『マイスウィートソウル』女子に国境はない!韓国の大ベストセラー、ついに日本上陸

「 OMAR BOOKS 」オーナーの川端明美さんによるブックレビューの連載が始まりました!(関連記事:OMAR BOOKS 本で人生は生きやすくなる)
本に対するその豊富な知識を活かし、お客さんが求めている本をピタリと処方してくれる本の薬剤師のような明美さん。
明美さんは普段どんな本を読み、心を動かされているのかしら? 彼女の「お勧めの1冊」を知りたい!という私たちの期待に答え、OMAR BOOKSの書棚から、毎週とっておきの1冊をカレンド読者に「処方」してくれます。


*************************************





『マイスウィートソウル』チョン・イヒョン・著 1,995円/OMAR BOOKS 


「かつての恋人が結婚する日、みんなは何をして過ごすのだろう。
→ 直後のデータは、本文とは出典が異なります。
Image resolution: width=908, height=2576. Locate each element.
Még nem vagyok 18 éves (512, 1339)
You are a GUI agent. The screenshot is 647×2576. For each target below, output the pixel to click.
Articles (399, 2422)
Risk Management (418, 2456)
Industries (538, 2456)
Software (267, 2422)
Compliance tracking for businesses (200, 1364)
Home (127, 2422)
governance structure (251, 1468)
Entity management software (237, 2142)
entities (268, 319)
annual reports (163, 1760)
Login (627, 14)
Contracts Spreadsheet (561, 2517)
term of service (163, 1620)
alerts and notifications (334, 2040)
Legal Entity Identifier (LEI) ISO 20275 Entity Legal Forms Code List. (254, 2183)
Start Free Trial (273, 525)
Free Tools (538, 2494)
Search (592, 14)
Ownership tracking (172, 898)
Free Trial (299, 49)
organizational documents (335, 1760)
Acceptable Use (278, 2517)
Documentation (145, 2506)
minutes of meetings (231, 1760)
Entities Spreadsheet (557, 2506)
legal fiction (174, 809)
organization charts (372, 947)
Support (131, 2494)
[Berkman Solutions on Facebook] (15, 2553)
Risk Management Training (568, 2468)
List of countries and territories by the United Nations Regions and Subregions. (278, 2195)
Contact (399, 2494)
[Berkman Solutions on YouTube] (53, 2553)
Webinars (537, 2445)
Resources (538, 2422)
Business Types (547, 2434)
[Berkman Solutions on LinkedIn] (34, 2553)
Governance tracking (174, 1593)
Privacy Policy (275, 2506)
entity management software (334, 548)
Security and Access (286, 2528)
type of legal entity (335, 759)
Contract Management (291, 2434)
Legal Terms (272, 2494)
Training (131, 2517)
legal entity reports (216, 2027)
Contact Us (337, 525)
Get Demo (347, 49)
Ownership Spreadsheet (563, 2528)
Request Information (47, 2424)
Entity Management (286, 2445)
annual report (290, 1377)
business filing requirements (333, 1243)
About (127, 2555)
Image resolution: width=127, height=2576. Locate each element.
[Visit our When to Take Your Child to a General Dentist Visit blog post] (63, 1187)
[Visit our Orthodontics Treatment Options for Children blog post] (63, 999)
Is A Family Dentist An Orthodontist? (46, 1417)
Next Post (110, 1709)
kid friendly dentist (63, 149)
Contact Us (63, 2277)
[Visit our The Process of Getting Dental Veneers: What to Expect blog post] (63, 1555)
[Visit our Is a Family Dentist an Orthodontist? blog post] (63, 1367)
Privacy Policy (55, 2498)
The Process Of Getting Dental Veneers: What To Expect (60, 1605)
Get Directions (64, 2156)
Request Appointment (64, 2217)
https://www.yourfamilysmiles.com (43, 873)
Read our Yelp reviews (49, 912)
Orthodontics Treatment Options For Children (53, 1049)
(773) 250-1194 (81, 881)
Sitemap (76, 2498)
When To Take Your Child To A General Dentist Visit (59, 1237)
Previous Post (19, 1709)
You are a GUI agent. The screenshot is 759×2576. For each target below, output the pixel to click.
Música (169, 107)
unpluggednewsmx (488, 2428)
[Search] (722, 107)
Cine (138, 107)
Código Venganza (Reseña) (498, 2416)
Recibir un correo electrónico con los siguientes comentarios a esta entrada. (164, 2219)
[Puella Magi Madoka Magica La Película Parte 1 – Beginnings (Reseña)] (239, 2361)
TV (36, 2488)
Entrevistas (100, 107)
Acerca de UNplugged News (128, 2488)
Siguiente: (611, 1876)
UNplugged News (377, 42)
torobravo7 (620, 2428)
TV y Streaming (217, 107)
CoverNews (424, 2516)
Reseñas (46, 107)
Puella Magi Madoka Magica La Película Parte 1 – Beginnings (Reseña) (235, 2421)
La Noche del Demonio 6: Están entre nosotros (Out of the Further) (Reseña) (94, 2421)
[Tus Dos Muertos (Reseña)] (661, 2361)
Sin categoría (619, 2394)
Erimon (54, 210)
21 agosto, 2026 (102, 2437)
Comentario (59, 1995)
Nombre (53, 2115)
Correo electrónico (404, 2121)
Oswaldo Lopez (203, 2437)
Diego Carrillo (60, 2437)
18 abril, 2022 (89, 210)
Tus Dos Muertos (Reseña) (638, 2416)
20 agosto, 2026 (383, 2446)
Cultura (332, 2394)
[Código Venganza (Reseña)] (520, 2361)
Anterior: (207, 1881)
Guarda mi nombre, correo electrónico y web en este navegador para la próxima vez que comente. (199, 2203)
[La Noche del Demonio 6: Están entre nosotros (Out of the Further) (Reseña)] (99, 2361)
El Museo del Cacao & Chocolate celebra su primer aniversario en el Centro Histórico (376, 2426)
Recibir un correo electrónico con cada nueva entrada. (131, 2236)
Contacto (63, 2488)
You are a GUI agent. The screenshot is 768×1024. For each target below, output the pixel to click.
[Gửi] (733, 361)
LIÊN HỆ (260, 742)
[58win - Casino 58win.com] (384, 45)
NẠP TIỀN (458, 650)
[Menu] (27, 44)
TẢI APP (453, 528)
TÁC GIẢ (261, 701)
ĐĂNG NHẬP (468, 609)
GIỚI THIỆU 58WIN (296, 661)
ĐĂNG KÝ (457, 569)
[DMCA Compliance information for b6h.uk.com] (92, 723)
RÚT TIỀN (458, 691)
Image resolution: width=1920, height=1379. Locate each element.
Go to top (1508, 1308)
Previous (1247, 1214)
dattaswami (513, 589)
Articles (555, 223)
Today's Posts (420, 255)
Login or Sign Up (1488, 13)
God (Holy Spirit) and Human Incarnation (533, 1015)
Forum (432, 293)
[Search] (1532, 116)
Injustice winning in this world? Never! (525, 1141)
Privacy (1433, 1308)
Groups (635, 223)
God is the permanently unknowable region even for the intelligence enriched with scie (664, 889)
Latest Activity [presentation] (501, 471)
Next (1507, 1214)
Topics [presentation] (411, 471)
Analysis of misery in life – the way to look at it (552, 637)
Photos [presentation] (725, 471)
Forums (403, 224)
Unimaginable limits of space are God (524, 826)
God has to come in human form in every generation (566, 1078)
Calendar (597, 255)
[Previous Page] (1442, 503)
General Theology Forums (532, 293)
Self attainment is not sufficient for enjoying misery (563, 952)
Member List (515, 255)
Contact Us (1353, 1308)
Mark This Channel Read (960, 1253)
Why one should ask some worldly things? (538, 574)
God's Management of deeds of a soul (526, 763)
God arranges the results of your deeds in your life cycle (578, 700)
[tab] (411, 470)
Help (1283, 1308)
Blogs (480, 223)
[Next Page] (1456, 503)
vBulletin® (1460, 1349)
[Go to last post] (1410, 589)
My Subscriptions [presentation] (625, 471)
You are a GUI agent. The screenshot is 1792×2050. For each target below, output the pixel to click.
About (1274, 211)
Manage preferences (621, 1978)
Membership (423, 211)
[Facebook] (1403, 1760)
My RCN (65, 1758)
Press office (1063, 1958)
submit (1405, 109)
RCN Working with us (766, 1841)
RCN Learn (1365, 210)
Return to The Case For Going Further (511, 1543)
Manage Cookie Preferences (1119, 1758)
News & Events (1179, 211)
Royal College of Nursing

―だったら私は? 私は、出勤した。」
という冒頭からこの物語は始まる。


舞台は韓国、ソウル。
出版社に勤める女性、オ・ウンスは元恋人が結婚することを知っても、意外と冷静な自分に驚く。大盛りのジャージャー麺をしっかりたいらげ、スタバのカフェ・モカまで平然と飲めたりするのだ。
そして、重要なプレゼンの前に化粧が崩れないようにと涙を流さなかったという理由で、自分がようやく大人になれた、と実感する。


独身、31歳の彼女にさらに追い打ちをかけるのが、女友達の結婚報告!
やけになった彼女は出会ったばかりの年下男子と一夜を共にしてしまう―。


女子の本音満載の、なんだかずいぶん痛々しい話のようだけどこれはまだ序の口。
不器用な彼女は両親の不仲や仕事に右往左往しながら、そこへ見合いで出会った会社経営の年上、10年来の男友達に女友達2人が加わって物語は展開していく。


この小説を読むと、これってまさに私たちが直面している現実と同じじゃないの、と思ってしまう。
ソウルであれ、東京であれ、沖縄であれ変わらないということ。
日々選択を迫られている今どき女子にとって、幸せとは何かをついつい考えこんでしまうのだ。
他人の事だと正しい判断が出来るのに、自分の事となると駄目駄目な彼女たち。身につまされる人も多いのでは?


韓国の大手新聞に連載され大ベストセラーになったチョン・イヒョンの初の邦訳となる本作。
女性ならではの複雑な心理描写の巧さに驚かされる。
読んでいて、はは、という乾いた笑いが何度も出た。
おいしいものが出てきたり、転職、恋人との別れ、後半は意外にも少しミステリー風に転がり始め、、ここから先は読んでからのお楽しみ。
彼女が男性3人のうち誰を選ぶのか想像するのもまた楽しい。


離婚したばかりの友人を見かねて仕事をさぼって海に行く女3人のエピソードがまたいい。
ウンスは海辺で友達2人が言い争うの聞きながら思う。
「どっちにしろ、傷つかないでほしいんだけど。その自信、ある?」
こういう感じで彼女はよく心の中でつぶやいたりするのだけど、そこに知性が見え隠れして、この小説が下世話になりそうなテーマを扱っていながらも品が感じられる理由。


まるで新しい靴のサイズが合わずに靴擦れしその痛みに泣きたくなっても、何事もないかのようにヒールをカツカツ言わせ、懸命に前へ向かって足を踏み出す愛すべき主人公ウンス。
その彼女の後ろ姿に、私たちは皆自分自身の姿を重ねずにはいられない。
読み終えた後、すぐさま女友達にすすめたくなること間違いなしの一冊。